Kopfschmerzen haben ihren Ursprung häufig im Nacken. Fehlhaltungen und Fehlbelastungen führen zu einer verkrampften Nacken-, Schulter- und Rückenpartie. Der Schmerz strahlt häufig in den Kopf aus. Doch auch andere Ursachen können hinter Kopf- und Nackenschmerzen stecken.

Kopfschmerzen und Nackenschmerzen: zwei mögliche Wege

Kopf- und Nackenschmerzen hängen oft zusammen. Entweder strahlt der Verspannungsschmerz aus dem Nacken in den Kopf und löst dort Kopfweh aus. Oder eine bestimmte Kopfwehart, etwa Migräne, strahlt bis in den Nackenbereich hinein und führt dort zu Verkrampfungen. Egal wie Kopfschmerzen und Nackenschmerzen zusammenhängen: Unangenehm sind sie immer.

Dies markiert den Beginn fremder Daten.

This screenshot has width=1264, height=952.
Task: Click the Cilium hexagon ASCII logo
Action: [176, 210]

Kopfschmerzen im Nackenbereich haben vier häufige Auslöser:

  • zervikogener Kopfschmerz (verursacht durch Verspannungen)
  • Spannungskopfschmerzen
  • Migräne
  • schmerzmittelbedingter Kopfschmerz

Zervikogene Kopfschmerzen: Nackenverspannungen die Ursache

Ein verspannter Nacken, eine verkrampfte Schulterpartie, Schmerzen im Rücken: In vielen Fällen sind eine falsche (Sitz-)haltung, überlastete Muskeln und altersbedingter Verschleiß schuld an den Schmerzen. Viele, die täglich am Schreibtisch sitzen, klagen über Nackenschmerzen. Handwerker, die häufig Arbeiten über dem Kopf verrichten müssen, kennen die unangenehmen Verspannungen ebenfalls. Kopf- und Nackenschmerzen, die ihre Ursache in Veränderungen der Halswirbelsäule oder muskulären Verspannungen im Hals- und Nackenbereich haben, werden „zervikogene Kopfschmerzen“ genannt.

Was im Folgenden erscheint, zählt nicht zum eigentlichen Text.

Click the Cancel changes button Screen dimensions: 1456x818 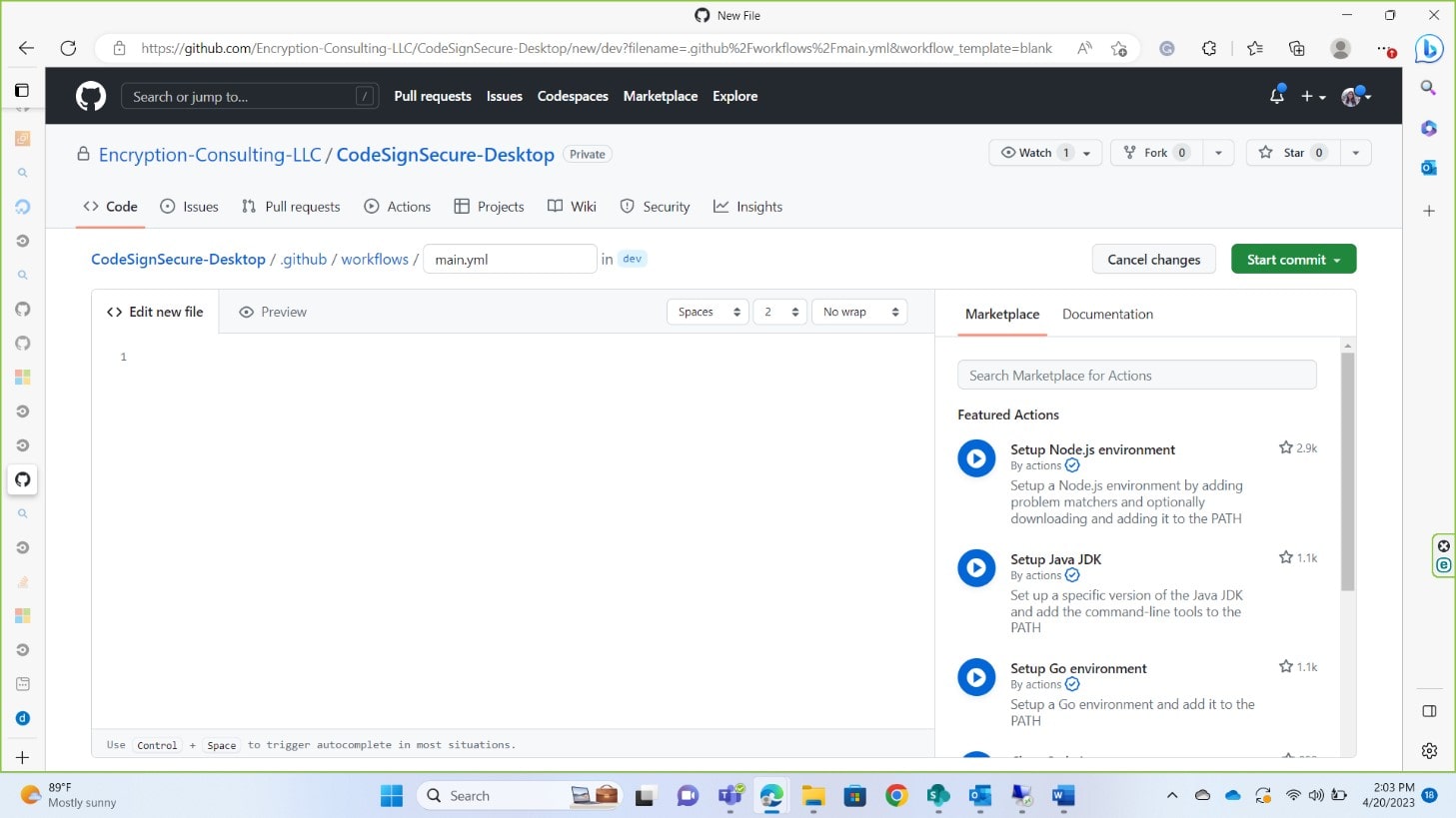(1153, 260)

Sie entstehen nicht im Kopf selbst, sondern werden aus der Nackenregion weitergeleitet. Der zervikogene Kopfschmerz zeigt sich meist durch einseitige Schmerzattacken, die über mehrere Stunden anhalten können. Möglich ist aber auch, dass Betroffene einen Dauerschmerz verspüren, dessen Intensität schwankt. Oftmals ist die Drehbewegung des Kopfes aufgrund der vorliegenden Verspannung der Nackenmuskulatur und der oberen Halswirbel eingeschränkt. Die Schmerzen strahlen meist in den Hinterkopf, zur Stirn, Schläfe und ins Gesicht aus.

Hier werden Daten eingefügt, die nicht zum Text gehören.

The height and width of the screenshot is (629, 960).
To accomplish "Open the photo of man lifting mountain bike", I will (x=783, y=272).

Grund können Fehlfunktion der Zähne sein
Starkes Zähneknirschen und Zähnepressen (Bruxismus) können die Kau-, Kopf- und Nackenmuskulatur massiv belasten. Kopfweh und Nackenschmerzen sind häufige Symptome. 

Kopfschmerzen durch Fehlhaltungen: ein Teufelskreis

Haltungsprobleme und überlastete Muskeln führen irgendwann dazu, dass sich Muskeln im Nacken-, Schulter- und Rückenbereich verkrampfen. In Folge verhärten sie sich und verkürzen. Entzündungen entstehen. Der Schmerz wiederum führt oftmals zu weiteren Fehlhaltungen oder zu viel Schonung und der Schmerz verstärkt sich. Um den Schmerzen entgegenzuwirken ist Bewegung wichtig. Die Muskeln müssen sich lockern, dehnen und entspannen können.

Menschen, die im Büro oder am Computer arbeiten, bewegen sich jedoch nicht nur zu wenig, sie belasten ihren Körper meist auch einseitig oder falsch. Etwa ein Viertel aller Arbeitsunfähigkeitstage lässt sich darauf zurückführen, dass Mitarbeiterinnen und Mitarbeitern die Schulter, der Nacken oder der Rücken schmerzt.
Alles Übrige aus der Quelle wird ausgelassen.